* [EXCERPT]
--*--

Arm Announces Mobile Armv9 CPU Microarchitectures: Cortex-X2, Cortex-A710 & Cortex-A510
by Andrei Frumusanu on May 25, 2021 9:00 AM EST- Posted in
- SoCs
- CPUs
- Arm
- Smartphones
- Mobile
- Cortex
- ARMv9
- Cortex-X2
- Cortex-A710
- Cortex-A510
Conclusion & First Impressions
Today’s Arm Client TechDay disclosures were generally quite a lot more extensive than in the last few years, especially given the number of new IP releases we’ve covered. Three new CPU microarchitectures, a new DSU/L3 cluster design, and two new SoC interconnect IPs is quite a bit more than we’re used to, and it goes to underscore just how much effort Arm is putting into updating all of the parts of its client IP.
Starting off with the CPUs, the new Cortex-X2 and Cortex-A710 cores are meant to be iterative designs compared to their predecessors, and that's certainly what they are from a performance and efficiency viewpoint. On a generational basis, Arm is promising a 10-16% improvement in IPC. However these figures are somewhat muddled by the fact we’re also comparing 4MB and 8MB L3 caches. Generally, it’s a reasonable expectation of what we’ll be seeing in 2022 devices, but it’s also hard to disambiguate and attribute the performance of the cores versus that of the new DSU-110 L3 cluster design.

--*--

* [DIRECTIVE A]
Output the passage of the Arm article from "Arm Announces Mobile" to "its client IP." word for word.
* [DIRECTIVE B]
List every Arm CPU core named in the Arm article.

--*--

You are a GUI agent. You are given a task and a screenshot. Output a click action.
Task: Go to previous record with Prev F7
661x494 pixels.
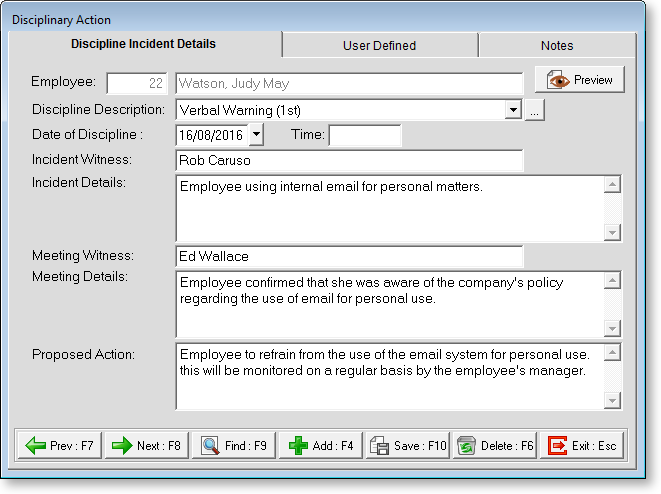[59, 446]
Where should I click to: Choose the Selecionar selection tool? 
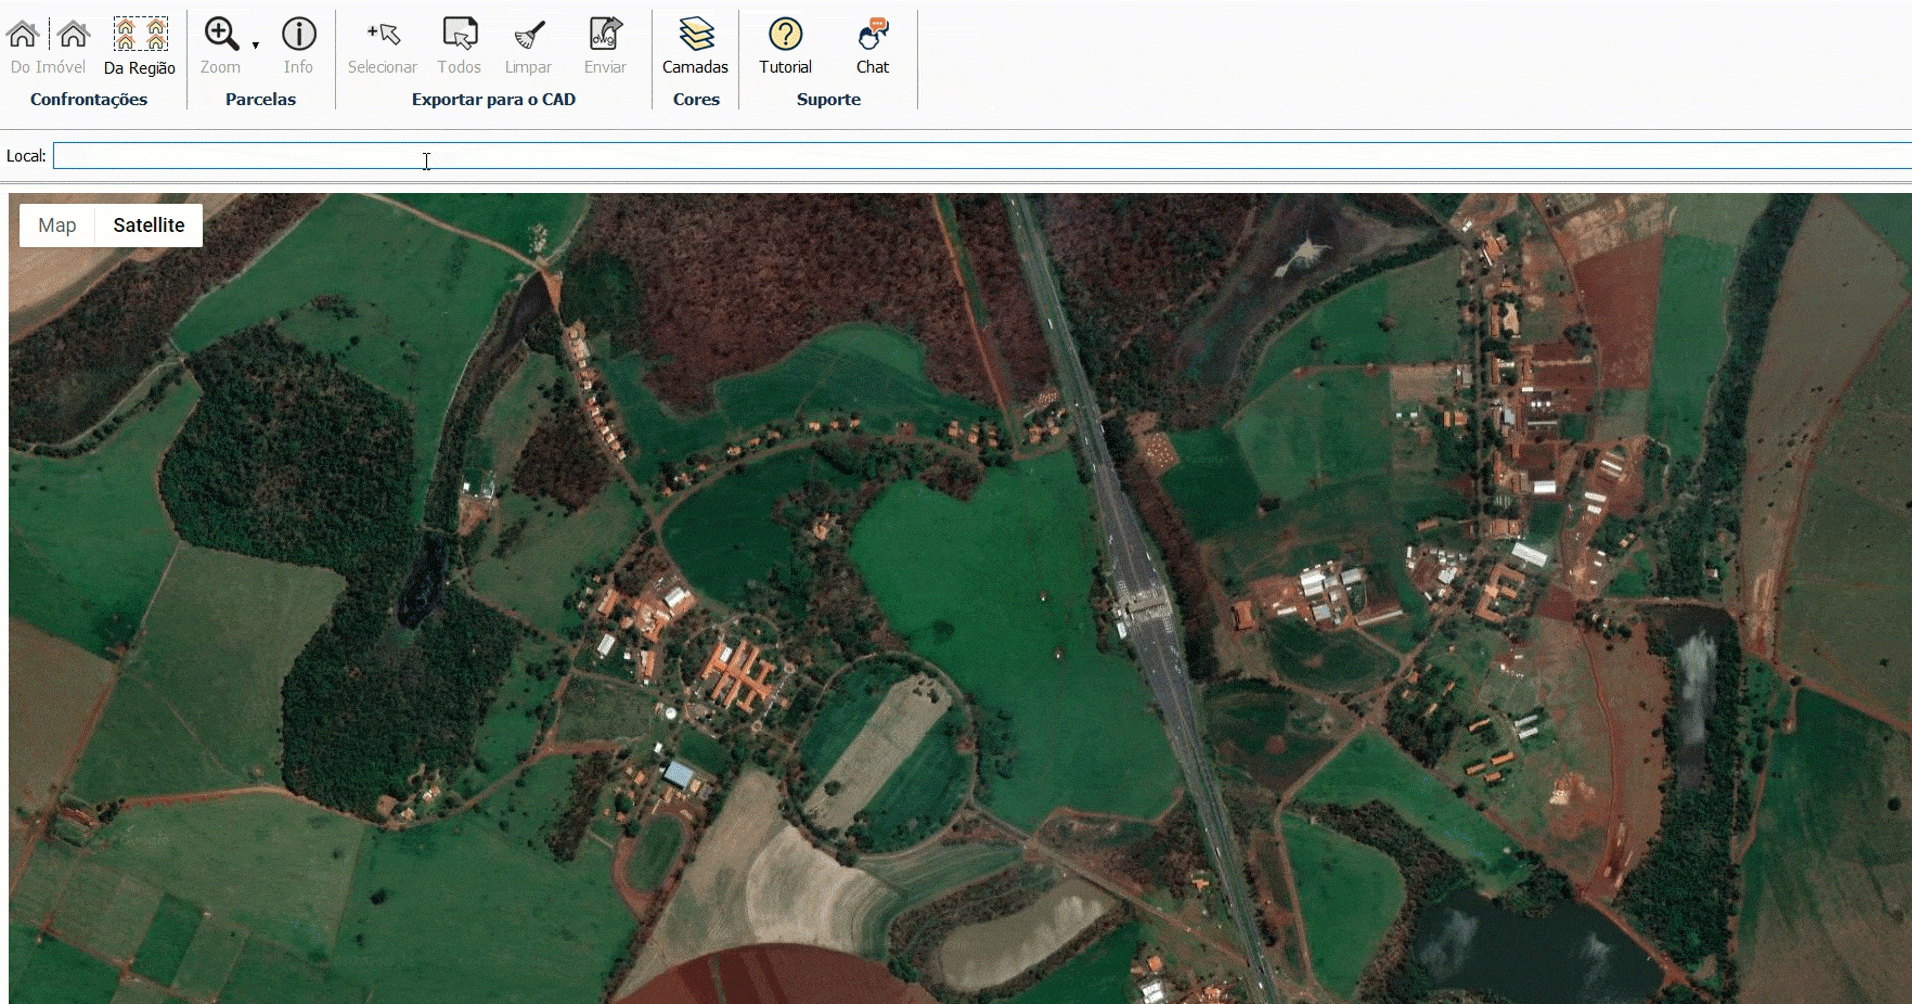pos(382,46)
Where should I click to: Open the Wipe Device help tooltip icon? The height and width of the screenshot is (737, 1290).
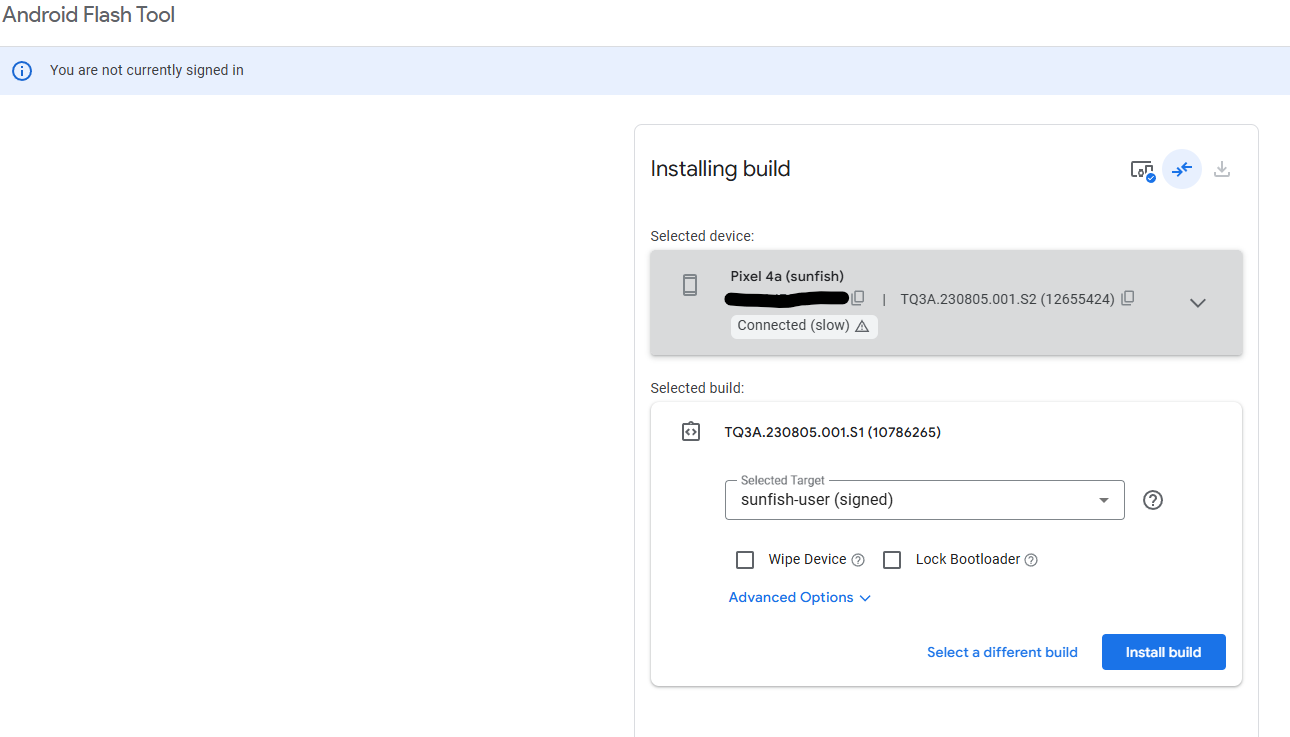click(x=858, y=560)
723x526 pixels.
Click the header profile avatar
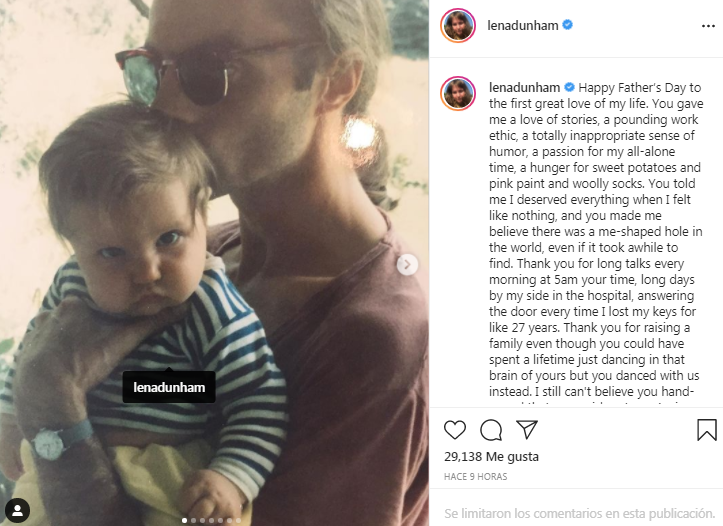pos(458,25)
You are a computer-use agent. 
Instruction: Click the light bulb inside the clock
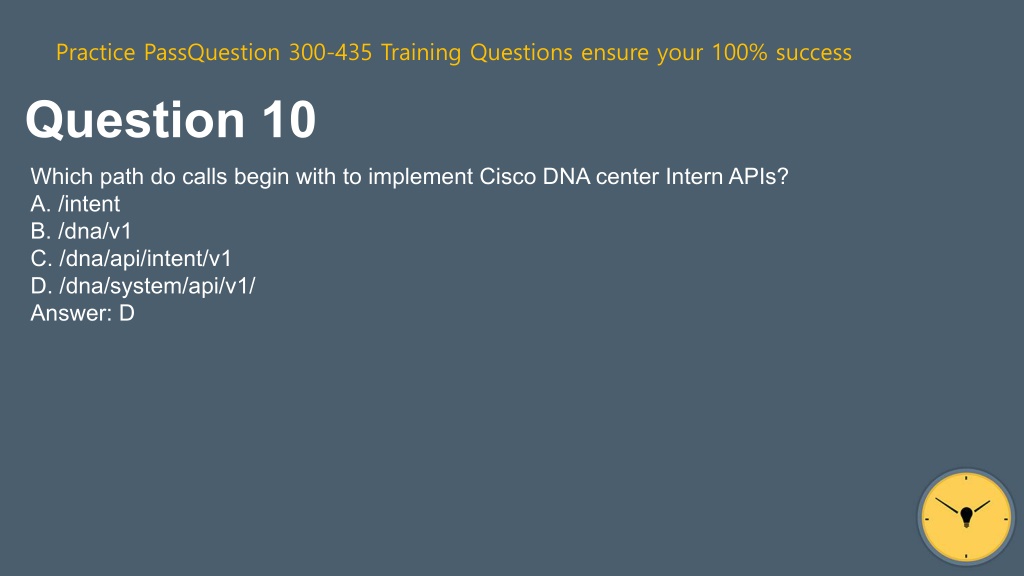[x=967, y=517]
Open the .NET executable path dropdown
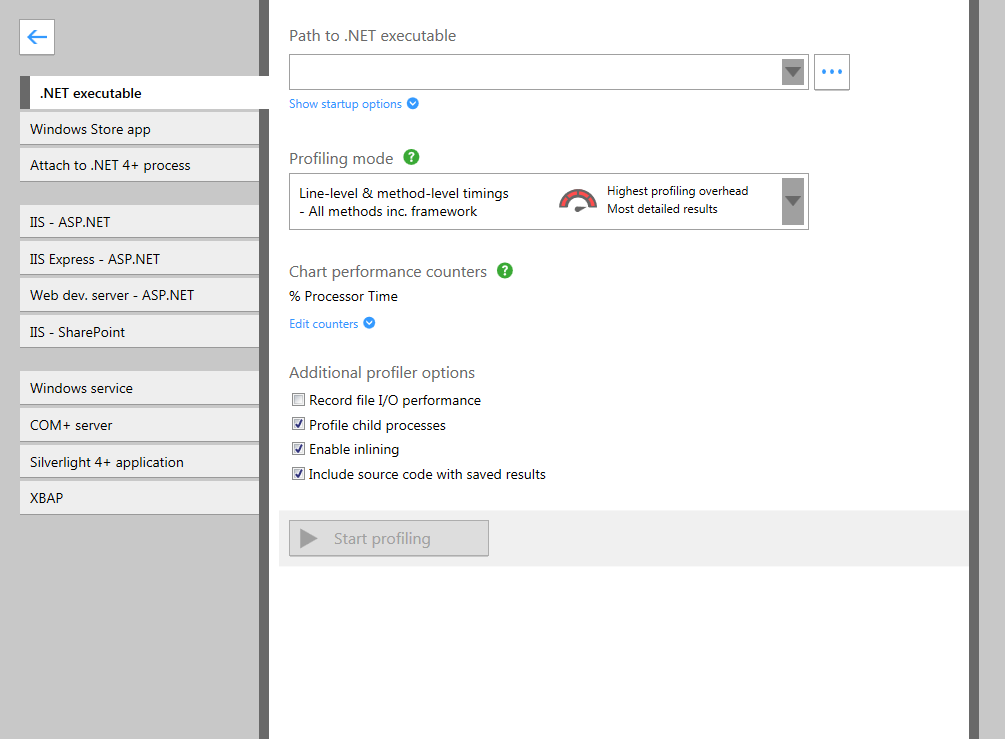The image size is (1005, 739). [792, 71]
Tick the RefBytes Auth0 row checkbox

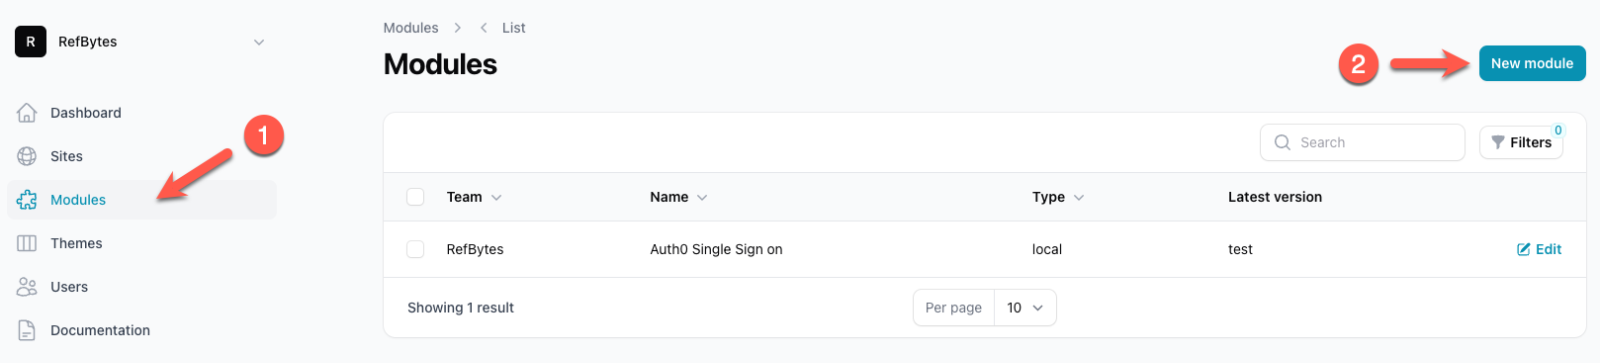(x=415, y=249)
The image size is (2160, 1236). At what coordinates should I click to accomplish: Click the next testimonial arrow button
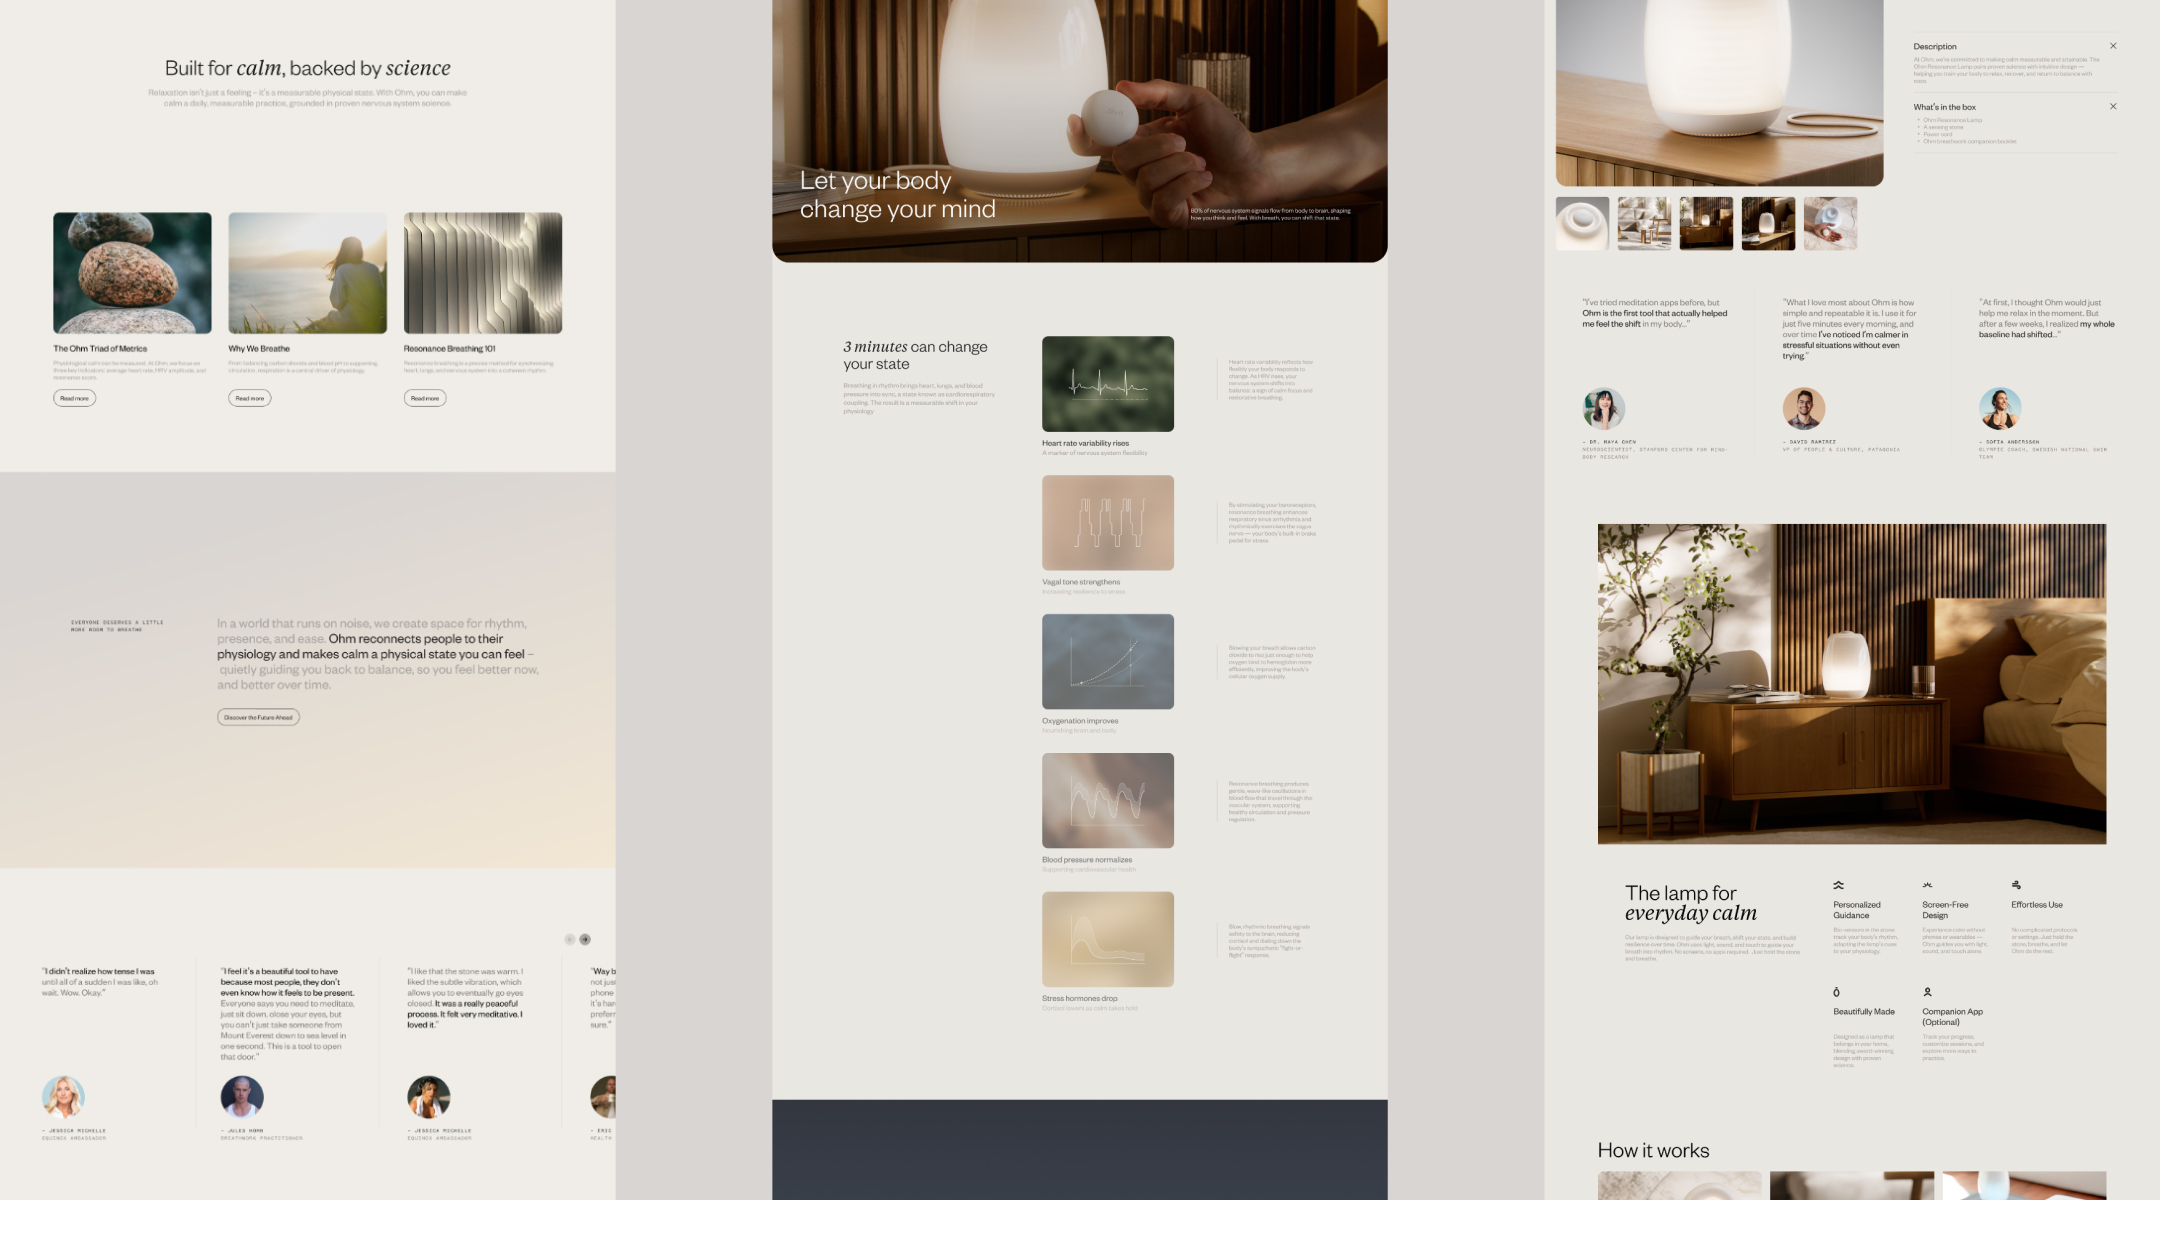585,939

--*--

* [RESULT A]
Arm Announces Mobile Armv9 CPU Microarchitectures: Cortex-X2, Cortex-A710 & Cortex-A510
by Andrei Frumusanu on May 25, 2021 9:00 AM EST- Posted in
- SoCs
- CPUs
- Arm
- Smartphones
- Mobile
- Cortex
- ARMv9
- Cortex-X2
- Cortex-A710
- Cortex-A510
Conclusion & First Impressions
Today’s Arm Client TechDay disclosures were generally quite a lot more extensive than in the last few years, especially given the number of new IP releases we’ve covered. Three new CPU microarchitectures, a new DSU/L3 cluster design, and two new SoC interconnect IPs is quite a bit more than we’re used to, and it goes to underscore just how much effort Arm is putting into updating all of the parts of its client IP.

* [RESULT B]
Cortex-X2
Cortex-A710
Cortex-A510